The required output holds only the lines from the one containing "Task: Click the" through the end of the material below, copied exactly, please, with no pictures.

Content starts

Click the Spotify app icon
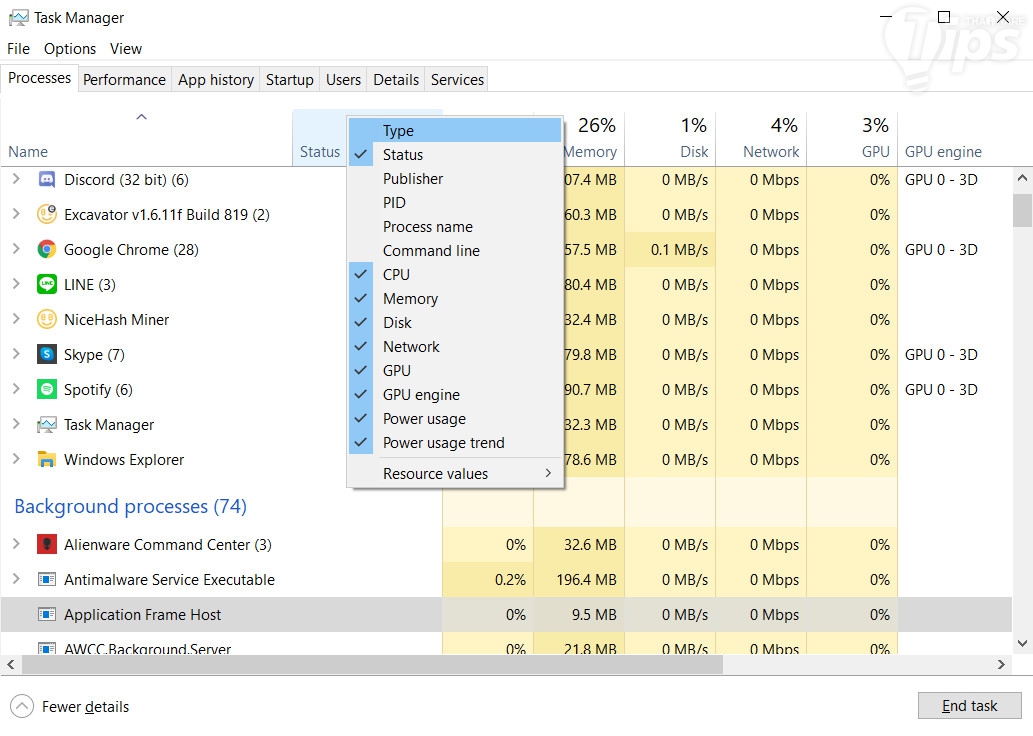Image resolution: width=1033 pixels, height=736 pixels. (47, 390)
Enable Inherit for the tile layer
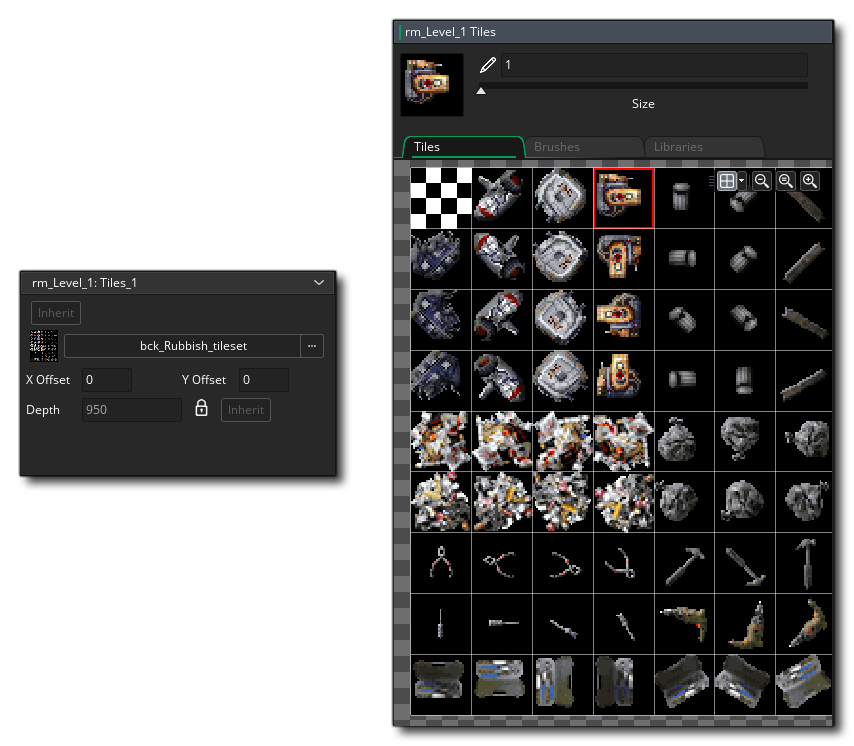 click(55, 312)
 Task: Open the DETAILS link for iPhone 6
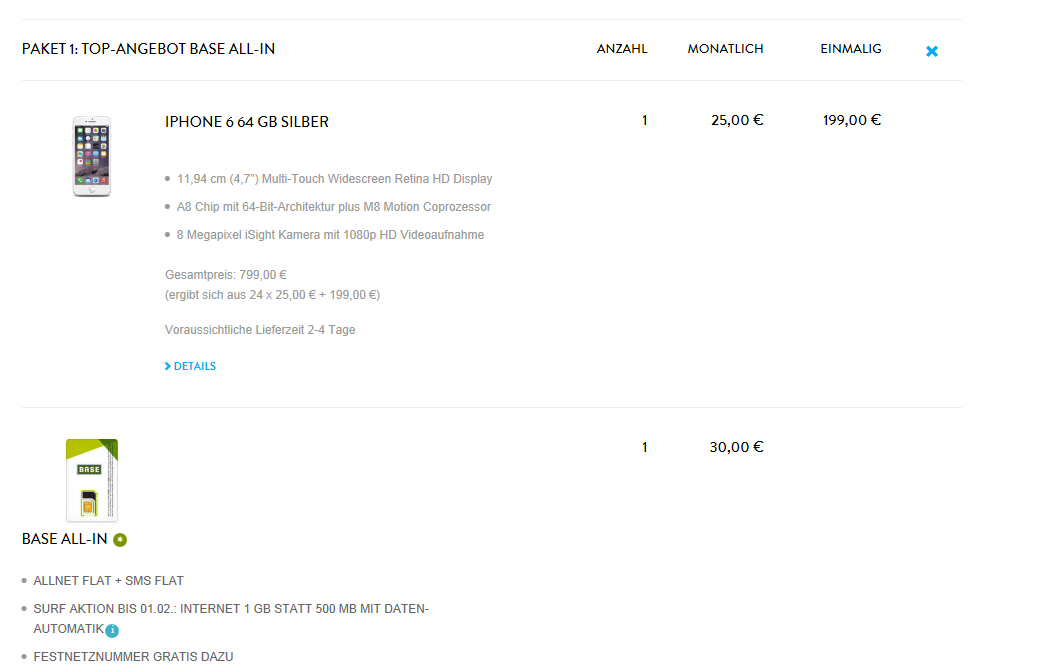[x=195, y=367]
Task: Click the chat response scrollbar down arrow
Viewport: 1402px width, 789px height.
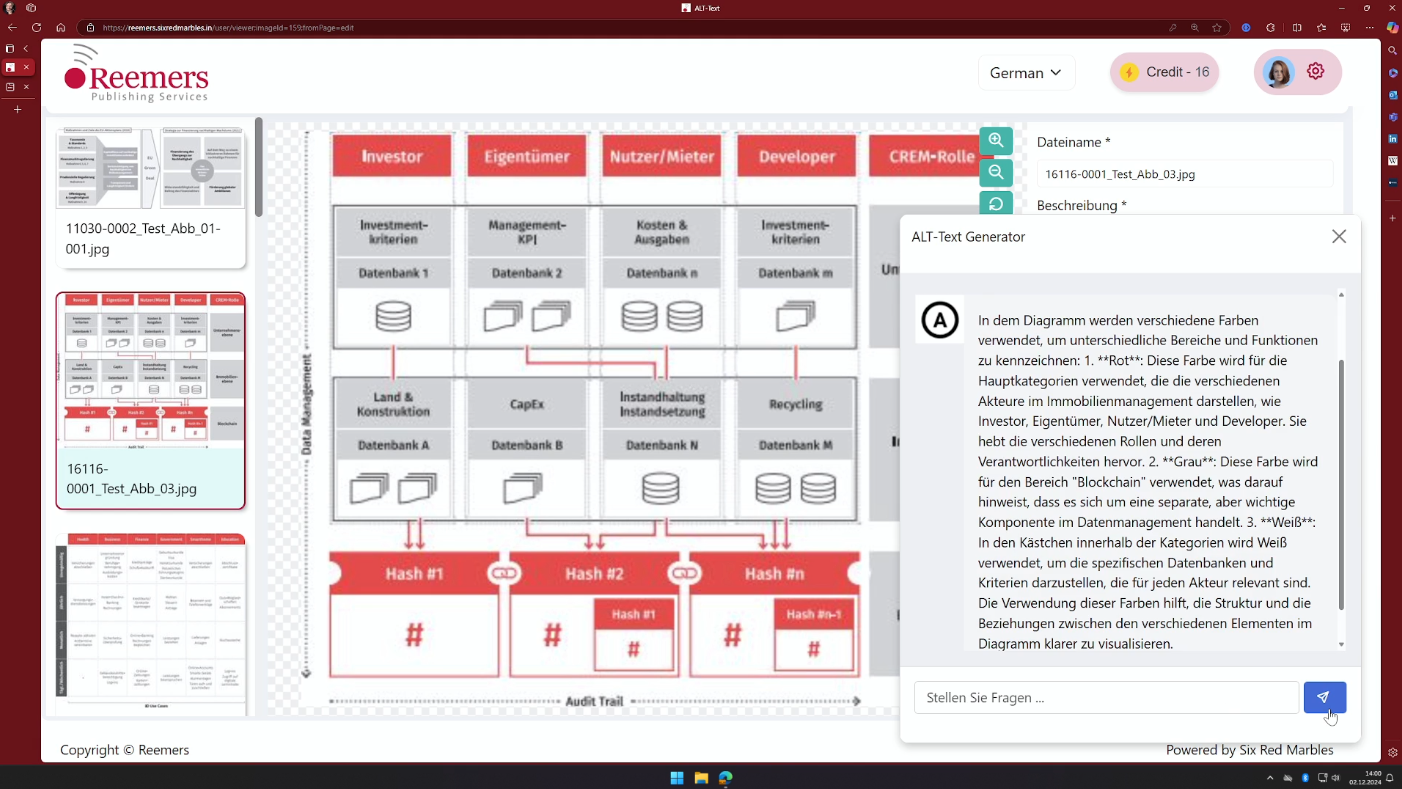Action: coord(1342,645)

Content ends

EXERCISE OUTPUT -
Task: Click the chat response scrollbar down arrow
Viewport: 1402px width, 789px height.
Action: coord(1342,645)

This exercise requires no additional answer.